The International Federation of Journalists (IFJ) is concerned that Hong Kong’s police failed to properly release information regarding a number of attacks in Hong Kong’s Tseung Kwan O district and have breached the police department’s own commitments to transparency.
Four people were physically attacked in separate incidents in Tseung Kwan O over a twelve-hour period on October 2 and 3. However, police did not release official information to the media about the incidents until after reports of the attacks emerged in Hong Kong newspapers almost a week later, on October 9.
Delays in the release of police information have previously been identified by IFJ affiliate the Hong Kong Journalists Association (HKJA) as an issue of concern. In their 2009/2010 Annual Report, the HKJA identified a number of cases of police withholding information about criminal cases. Similarly, on February 13, Hong Kong police only confirmed the burglary of a watch store after a report of the crime had already been published in various Hong Kong newspapers. In this case police withheld all information regarding the crime for over a week without explanation.
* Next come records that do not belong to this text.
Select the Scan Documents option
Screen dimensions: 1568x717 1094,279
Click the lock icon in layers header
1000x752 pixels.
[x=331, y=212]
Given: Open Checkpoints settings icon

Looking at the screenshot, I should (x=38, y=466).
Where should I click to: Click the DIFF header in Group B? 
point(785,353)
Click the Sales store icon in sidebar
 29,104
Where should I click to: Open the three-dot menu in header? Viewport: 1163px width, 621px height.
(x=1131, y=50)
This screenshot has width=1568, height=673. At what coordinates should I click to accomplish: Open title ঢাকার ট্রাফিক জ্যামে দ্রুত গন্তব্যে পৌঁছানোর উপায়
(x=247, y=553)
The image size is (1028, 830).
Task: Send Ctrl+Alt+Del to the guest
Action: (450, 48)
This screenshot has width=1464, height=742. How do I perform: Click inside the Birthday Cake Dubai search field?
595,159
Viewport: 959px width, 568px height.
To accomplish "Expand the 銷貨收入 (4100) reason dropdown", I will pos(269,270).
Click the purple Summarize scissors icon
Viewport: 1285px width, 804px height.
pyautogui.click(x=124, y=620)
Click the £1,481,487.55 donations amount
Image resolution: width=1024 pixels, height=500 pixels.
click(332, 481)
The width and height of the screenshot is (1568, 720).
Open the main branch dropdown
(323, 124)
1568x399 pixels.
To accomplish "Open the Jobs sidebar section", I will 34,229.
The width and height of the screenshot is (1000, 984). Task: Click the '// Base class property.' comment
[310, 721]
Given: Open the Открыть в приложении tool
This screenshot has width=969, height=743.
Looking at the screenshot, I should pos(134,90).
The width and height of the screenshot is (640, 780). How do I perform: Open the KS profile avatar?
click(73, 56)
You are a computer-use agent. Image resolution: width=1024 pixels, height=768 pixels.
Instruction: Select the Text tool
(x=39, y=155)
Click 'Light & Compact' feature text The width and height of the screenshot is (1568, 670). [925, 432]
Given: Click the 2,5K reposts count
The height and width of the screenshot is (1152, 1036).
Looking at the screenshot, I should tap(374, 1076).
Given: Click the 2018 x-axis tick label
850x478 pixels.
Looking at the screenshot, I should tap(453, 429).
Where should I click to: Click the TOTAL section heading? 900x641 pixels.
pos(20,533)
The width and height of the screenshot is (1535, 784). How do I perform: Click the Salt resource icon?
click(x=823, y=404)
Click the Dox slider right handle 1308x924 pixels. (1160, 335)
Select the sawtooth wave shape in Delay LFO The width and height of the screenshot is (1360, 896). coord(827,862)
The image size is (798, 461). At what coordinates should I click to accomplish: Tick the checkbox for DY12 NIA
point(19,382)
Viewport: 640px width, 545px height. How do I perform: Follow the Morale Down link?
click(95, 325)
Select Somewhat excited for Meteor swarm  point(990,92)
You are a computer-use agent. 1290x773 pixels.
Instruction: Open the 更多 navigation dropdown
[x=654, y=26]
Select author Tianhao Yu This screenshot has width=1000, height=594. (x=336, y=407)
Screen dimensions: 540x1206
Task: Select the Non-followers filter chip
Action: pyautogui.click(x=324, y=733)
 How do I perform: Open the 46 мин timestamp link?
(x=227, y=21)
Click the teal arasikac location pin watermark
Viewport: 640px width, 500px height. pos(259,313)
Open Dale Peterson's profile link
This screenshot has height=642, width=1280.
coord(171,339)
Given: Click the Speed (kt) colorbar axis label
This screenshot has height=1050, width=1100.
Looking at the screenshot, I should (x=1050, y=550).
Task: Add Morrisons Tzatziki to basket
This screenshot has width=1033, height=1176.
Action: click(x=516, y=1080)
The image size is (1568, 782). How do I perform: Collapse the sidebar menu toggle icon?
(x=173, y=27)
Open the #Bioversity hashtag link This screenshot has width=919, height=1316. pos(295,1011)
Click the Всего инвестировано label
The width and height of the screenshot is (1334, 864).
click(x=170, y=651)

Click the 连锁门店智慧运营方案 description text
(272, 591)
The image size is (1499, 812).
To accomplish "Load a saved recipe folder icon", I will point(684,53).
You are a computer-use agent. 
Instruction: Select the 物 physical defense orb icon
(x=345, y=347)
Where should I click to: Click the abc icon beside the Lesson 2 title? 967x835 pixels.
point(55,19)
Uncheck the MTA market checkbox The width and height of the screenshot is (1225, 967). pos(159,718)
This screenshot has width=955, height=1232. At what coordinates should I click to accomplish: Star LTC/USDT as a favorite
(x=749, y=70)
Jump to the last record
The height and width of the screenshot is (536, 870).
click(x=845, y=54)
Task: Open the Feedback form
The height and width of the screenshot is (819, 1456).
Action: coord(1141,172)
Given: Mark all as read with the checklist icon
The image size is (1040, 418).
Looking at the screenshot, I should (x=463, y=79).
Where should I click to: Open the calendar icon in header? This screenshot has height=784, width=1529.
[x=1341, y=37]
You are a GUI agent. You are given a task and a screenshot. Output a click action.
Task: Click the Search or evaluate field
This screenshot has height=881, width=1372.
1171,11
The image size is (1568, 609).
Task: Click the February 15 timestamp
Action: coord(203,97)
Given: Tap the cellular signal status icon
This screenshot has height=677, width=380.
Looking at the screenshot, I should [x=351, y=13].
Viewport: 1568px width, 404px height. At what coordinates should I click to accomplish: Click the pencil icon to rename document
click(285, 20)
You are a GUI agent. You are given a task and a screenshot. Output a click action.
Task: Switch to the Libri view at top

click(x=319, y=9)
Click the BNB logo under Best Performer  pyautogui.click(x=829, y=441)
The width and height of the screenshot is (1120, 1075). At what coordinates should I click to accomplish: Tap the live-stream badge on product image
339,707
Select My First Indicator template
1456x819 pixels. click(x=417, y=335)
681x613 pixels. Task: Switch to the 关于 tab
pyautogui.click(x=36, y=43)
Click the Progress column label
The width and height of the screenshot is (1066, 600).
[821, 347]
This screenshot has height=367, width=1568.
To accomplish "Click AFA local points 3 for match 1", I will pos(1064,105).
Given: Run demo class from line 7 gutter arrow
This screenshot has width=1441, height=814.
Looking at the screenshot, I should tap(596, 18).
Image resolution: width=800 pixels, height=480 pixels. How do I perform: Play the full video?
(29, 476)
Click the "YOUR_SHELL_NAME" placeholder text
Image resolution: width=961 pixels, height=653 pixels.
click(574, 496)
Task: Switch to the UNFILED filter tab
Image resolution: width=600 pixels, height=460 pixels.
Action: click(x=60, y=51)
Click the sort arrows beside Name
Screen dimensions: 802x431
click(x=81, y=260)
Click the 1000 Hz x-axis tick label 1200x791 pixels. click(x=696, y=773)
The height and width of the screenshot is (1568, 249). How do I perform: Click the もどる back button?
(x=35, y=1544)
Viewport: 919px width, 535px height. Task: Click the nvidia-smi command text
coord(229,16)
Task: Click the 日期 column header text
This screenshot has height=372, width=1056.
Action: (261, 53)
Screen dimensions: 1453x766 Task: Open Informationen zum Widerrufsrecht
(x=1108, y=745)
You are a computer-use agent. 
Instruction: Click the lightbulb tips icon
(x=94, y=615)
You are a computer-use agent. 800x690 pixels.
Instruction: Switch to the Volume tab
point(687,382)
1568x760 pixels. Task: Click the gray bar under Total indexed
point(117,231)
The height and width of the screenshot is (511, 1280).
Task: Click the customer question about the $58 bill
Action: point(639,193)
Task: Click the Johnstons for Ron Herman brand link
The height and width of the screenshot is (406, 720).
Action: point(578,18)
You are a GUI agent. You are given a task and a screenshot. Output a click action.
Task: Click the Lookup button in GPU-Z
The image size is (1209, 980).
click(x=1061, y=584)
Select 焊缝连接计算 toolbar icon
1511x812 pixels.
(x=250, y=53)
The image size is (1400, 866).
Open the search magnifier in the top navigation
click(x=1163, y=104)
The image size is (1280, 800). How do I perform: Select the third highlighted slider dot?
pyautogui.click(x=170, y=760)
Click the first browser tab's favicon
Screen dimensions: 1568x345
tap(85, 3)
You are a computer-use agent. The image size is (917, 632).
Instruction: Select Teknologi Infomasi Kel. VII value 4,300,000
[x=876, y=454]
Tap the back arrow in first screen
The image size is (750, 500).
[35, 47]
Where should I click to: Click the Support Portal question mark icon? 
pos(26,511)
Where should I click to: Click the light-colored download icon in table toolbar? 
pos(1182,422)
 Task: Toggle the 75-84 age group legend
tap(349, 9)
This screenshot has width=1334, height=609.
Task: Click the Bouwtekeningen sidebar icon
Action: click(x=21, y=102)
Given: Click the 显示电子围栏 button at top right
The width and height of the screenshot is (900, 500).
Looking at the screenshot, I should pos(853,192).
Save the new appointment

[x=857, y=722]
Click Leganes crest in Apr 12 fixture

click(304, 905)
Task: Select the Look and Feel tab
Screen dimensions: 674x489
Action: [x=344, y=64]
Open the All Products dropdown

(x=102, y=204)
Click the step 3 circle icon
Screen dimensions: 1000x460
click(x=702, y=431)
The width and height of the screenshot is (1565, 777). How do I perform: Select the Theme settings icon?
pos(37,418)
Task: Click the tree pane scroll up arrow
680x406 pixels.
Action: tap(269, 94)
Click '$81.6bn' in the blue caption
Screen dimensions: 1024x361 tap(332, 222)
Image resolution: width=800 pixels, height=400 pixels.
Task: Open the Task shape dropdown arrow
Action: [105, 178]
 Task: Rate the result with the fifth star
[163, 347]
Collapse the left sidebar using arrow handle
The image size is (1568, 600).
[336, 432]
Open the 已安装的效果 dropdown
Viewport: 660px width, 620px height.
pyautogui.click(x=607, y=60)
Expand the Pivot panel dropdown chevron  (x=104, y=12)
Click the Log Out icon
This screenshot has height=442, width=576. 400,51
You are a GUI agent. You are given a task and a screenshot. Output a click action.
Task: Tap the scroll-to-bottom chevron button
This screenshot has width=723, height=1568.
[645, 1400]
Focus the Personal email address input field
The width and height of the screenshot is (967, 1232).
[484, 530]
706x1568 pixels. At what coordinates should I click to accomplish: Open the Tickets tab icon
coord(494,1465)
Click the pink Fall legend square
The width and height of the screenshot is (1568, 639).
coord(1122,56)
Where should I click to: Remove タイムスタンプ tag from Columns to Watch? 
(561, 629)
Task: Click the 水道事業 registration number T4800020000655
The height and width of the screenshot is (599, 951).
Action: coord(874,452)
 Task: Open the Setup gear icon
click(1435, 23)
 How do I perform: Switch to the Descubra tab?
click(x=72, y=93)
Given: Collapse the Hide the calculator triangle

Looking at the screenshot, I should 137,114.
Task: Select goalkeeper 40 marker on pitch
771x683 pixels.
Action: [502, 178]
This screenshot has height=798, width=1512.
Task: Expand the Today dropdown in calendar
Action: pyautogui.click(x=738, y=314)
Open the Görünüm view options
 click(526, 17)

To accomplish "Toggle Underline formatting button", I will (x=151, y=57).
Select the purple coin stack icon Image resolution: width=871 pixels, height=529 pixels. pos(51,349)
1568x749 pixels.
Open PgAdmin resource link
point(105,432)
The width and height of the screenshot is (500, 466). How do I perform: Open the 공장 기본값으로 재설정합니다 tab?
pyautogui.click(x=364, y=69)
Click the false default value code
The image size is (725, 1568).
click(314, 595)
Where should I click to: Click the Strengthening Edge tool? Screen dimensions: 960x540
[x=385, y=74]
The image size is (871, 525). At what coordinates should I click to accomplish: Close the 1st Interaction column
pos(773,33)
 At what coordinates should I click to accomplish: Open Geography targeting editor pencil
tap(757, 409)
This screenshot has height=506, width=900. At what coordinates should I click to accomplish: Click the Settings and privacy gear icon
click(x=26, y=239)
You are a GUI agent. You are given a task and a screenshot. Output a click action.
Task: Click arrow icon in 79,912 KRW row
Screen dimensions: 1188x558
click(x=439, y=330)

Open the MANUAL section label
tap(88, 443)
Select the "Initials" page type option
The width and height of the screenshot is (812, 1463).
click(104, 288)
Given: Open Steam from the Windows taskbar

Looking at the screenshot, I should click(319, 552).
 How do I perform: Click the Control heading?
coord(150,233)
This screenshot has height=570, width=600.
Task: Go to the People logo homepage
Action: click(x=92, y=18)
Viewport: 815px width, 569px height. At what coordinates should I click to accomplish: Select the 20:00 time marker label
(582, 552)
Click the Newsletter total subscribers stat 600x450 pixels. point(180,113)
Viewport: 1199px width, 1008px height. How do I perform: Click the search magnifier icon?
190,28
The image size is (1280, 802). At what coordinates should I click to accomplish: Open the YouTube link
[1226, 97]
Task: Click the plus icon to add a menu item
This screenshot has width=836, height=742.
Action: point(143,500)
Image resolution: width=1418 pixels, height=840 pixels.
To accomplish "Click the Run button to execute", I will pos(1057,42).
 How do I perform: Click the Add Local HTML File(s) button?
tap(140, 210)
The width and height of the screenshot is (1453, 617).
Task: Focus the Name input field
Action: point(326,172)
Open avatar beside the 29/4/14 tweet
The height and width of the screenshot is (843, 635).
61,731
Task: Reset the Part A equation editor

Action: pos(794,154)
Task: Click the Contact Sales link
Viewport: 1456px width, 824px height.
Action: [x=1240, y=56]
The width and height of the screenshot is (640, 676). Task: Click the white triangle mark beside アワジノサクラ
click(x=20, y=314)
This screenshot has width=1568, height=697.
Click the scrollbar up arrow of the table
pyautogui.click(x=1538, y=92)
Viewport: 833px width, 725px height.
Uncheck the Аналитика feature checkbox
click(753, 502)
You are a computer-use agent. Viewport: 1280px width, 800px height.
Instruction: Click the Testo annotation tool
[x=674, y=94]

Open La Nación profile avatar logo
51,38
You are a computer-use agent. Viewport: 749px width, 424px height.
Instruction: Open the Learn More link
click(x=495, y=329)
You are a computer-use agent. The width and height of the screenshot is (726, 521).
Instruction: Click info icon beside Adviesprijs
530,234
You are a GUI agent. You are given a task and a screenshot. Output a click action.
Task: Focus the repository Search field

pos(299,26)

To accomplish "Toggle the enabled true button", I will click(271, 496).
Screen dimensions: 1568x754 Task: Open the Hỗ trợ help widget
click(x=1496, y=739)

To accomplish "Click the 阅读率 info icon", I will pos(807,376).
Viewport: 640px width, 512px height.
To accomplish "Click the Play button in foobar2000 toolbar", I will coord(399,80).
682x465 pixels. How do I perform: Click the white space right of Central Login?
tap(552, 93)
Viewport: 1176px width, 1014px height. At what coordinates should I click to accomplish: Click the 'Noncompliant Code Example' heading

In refusing to promptly release information of the attacks, the Hong Kong police have failed to honour their promise, made when their communication systems were upgraded from analogue to digital, to disclose information to the media as soon as possible.
Under Hong Kong’s Access to Information Code, the police department is one of the government agencies that have a positive duty of public disclosure. Under the Code, the department has an obligation to release information, unless it could cause public harm or prejudice criminal proceedings.
“The media has a duty to report cases in the public interest, and provide citizens with information regarding the safety of their community,” the IFJ Asia-Pacific said.
“It is important that police not only investigate crime, but also provide the media and public with a honest account of threats to their security.”
The IFJ urges Hong Kong Police Commissioner Andy Tsang Wai-Hung to ensure Hong Kong Police honour their commitment to immediate public disclosure and fully investigate the failure to disclose the Tseung Kwan O attacks.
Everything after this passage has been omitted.